UK-based peer-to-peer business lending platform, ThinCats, is establishing a local base to fill the small-business loan market vacated by the big banks.

The firm joins what is starting to look like a crowded field in peer-to-peer lending to create competition for the banks, just as David Murray’s committee is due to opine on the industry.

The most high profile in the class is Society One which is being put in placed by former Challenger boss, Dominic Stevens, and has the backing of Westpac with James Packer, Kerry Stokes and others reportedly set to sign up.

ThinCats founder Sunil Aranha has long experience in small-business loans, including at EFIC, which is the government export facilitation financier, which made one of the more telling submissions to Murray.

EFIC, which is chaired by CBA director Andrew Mohl, noted in its submission to Murray that small-business loans accounted for 10 per cent of total loans in Australia compared with 80 per cent in South Korea and Switzerland.

In Australia, residential loans account for 63 per cent of all bank debt, compared with 40 per cent in Canada and 34 per cent in the US.

This is the gap ThinCats hopes to plug by acting as a go-between for lenders and borrowers.

It serves as a platform.

Someone might want $20,000 to establish a restaurant so ThinCats would get say $1000 each from 20 investors with the loans secured over the restaurant’s assets.

If the business failed then ThinCats would call in collection houses to recover what they could from the business and return it to the lenders.

One of the most obvious questions about peer-to-peer lending is it’s a great business while the market is buoyant, but what happens when the economy turns and the business fails?

In this case, unlike much peer-to-peer lending, the loans are secured. Your loan to any one business is just part of your total investment and the lending platform will arrange a collection house to recover what it can.

That’s the theory.

The gap in the market is clear and the big banks are so addicted to housing loans they can’t get into their heads that maybe small business is worth backing, outside property loans, so ThinCats is offering its hand to see where the market lies.

The loans would be priced by the market, but would presently be at around 11 to 18 per cent which is the sort of price banks charge for unsecured loans.

□ □ □ □

● **EXERCISE DETAILS**
In the article about ThinCats, who is named as the firm's founder?

□ □ □ □

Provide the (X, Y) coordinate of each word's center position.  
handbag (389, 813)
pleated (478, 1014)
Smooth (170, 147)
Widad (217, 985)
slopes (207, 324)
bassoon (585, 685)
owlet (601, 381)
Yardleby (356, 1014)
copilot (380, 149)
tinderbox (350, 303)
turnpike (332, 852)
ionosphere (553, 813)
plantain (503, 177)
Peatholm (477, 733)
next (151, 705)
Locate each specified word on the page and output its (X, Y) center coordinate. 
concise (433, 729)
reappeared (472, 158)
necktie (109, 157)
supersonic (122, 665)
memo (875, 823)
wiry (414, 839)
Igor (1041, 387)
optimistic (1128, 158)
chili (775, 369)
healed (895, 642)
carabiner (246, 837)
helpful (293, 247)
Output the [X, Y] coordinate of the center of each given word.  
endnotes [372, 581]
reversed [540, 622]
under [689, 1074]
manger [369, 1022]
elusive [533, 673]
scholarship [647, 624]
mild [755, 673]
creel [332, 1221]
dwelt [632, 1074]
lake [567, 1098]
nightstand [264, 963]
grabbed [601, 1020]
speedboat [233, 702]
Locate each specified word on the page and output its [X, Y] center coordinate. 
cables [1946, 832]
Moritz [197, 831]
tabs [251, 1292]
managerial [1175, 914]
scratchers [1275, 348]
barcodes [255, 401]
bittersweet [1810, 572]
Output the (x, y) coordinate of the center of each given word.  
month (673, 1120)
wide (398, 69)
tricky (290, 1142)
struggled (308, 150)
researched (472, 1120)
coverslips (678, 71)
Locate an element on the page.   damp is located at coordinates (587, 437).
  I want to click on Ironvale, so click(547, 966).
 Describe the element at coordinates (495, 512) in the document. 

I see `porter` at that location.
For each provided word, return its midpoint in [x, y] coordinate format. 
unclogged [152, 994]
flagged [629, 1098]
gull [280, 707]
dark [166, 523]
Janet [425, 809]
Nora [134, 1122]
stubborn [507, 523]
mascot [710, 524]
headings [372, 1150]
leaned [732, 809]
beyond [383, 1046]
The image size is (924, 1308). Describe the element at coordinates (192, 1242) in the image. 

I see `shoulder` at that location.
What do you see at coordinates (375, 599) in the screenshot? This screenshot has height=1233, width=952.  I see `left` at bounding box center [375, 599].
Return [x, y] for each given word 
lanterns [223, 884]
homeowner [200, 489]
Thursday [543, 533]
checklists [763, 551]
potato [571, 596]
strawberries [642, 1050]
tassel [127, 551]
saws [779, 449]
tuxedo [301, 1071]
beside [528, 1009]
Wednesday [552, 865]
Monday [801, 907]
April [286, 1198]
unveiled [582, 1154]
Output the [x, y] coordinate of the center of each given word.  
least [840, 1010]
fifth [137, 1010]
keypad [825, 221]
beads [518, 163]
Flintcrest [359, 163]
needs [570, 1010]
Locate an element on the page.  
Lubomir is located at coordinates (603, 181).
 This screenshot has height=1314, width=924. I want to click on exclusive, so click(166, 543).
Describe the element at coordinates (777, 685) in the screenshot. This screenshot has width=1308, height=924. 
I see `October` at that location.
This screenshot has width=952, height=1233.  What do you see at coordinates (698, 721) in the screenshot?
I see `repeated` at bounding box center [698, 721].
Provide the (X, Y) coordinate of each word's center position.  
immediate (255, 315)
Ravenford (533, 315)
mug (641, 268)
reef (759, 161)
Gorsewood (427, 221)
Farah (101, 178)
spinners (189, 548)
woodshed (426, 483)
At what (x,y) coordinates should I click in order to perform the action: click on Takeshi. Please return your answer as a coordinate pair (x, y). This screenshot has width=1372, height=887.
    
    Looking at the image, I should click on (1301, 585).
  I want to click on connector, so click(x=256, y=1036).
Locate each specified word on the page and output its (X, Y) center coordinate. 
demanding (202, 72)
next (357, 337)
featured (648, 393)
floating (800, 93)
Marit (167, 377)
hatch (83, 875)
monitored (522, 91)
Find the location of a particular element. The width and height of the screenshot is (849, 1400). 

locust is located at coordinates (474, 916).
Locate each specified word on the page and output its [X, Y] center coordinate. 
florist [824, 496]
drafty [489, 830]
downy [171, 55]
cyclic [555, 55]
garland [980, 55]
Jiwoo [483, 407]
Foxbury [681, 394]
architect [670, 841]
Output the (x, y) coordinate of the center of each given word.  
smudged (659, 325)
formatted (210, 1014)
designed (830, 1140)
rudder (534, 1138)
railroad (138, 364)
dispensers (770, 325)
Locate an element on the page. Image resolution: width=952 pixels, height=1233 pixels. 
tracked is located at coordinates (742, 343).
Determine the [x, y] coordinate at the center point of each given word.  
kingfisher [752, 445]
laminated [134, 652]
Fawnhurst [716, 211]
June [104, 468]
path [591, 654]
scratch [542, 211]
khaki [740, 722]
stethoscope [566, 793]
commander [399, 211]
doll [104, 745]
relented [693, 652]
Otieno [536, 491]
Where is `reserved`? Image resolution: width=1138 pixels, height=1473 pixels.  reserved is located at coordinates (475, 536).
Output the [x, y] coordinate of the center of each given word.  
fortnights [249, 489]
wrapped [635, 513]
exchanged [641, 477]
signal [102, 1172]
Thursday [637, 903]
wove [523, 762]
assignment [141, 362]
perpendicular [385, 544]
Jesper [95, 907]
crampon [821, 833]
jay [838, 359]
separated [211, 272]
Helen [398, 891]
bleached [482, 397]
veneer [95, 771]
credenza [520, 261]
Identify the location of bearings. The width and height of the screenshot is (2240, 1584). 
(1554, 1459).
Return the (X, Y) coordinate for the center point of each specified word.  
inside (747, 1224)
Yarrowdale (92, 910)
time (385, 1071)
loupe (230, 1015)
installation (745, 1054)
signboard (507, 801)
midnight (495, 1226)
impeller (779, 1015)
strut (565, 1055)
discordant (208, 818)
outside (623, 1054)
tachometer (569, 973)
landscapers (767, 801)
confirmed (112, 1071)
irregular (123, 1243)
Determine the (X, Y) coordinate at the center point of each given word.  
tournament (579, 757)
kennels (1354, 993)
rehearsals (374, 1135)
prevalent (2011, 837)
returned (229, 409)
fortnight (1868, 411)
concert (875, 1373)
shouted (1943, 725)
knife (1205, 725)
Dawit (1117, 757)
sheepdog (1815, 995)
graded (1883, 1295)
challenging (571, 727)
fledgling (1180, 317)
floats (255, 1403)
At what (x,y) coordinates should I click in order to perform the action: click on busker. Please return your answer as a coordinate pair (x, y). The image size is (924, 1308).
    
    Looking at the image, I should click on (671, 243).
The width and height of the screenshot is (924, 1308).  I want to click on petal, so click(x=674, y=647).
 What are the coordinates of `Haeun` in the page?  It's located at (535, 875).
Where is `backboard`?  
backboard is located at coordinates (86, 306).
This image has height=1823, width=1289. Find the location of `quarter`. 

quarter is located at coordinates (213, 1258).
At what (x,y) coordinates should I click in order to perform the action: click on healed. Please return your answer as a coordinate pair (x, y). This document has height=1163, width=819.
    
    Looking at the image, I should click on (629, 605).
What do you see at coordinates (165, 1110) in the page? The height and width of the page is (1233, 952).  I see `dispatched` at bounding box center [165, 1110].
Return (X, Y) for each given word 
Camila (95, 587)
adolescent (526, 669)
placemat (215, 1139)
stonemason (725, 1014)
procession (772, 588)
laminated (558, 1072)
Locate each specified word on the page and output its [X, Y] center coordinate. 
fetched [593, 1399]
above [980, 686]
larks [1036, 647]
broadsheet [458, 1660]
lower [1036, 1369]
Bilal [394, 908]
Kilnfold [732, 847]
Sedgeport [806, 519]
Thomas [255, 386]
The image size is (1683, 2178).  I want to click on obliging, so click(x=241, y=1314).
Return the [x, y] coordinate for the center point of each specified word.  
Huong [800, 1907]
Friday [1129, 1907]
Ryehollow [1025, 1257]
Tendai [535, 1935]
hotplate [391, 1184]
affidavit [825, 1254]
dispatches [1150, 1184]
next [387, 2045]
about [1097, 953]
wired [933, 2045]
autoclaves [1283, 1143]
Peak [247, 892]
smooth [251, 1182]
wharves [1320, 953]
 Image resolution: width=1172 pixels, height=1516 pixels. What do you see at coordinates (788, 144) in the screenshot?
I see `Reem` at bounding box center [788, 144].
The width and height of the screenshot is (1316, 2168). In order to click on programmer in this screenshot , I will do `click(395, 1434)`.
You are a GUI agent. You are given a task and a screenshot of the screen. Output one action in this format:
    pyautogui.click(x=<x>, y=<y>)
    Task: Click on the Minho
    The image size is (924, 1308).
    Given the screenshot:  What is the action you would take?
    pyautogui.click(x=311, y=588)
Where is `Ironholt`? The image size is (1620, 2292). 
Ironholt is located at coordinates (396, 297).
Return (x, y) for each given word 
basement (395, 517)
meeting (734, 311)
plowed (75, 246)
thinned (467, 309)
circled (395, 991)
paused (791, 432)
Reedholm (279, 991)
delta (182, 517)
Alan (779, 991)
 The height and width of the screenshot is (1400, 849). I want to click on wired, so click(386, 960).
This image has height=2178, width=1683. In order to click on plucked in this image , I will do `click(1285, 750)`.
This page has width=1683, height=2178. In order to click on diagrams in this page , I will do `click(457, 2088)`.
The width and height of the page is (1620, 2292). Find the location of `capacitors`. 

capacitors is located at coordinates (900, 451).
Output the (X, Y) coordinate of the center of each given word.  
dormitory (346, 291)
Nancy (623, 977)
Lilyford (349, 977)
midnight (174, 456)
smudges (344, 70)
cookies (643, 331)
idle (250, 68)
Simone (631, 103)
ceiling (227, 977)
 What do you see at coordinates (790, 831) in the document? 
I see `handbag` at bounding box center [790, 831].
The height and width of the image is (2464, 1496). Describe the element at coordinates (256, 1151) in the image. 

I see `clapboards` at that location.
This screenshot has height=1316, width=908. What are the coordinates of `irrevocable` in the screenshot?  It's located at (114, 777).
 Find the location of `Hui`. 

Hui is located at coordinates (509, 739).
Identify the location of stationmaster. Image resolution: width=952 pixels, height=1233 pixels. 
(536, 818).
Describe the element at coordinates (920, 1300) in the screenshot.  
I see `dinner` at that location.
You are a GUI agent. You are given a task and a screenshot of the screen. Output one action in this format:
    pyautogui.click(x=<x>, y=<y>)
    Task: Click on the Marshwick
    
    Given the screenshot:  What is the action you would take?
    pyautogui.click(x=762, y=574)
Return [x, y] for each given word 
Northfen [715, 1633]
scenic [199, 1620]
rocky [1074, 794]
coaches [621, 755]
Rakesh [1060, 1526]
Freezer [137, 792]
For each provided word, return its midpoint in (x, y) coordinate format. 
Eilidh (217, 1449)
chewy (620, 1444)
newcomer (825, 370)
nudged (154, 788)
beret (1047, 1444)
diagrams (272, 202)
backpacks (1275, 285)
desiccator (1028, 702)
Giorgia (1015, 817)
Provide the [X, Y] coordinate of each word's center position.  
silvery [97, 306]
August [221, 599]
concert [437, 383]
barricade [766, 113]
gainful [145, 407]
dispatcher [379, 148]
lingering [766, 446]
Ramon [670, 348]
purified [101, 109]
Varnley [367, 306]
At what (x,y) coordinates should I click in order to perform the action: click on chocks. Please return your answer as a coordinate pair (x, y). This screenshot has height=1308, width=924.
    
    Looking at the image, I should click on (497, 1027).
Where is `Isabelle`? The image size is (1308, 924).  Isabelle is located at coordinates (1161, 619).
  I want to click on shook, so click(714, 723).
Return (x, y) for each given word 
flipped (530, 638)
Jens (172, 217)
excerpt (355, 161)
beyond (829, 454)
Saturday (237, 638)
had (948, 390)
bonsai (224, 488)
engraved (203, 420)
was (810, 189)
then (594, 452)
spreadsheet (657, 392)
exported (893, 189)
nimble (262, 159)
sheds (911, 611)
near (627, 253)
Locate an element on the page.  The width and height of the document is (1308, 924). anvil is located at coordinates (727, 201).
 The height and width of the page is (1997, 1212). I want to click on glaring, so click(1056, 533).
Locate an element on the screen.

□ □ □ □

● **PROBLEM SOLUTION**
Sunil Aranha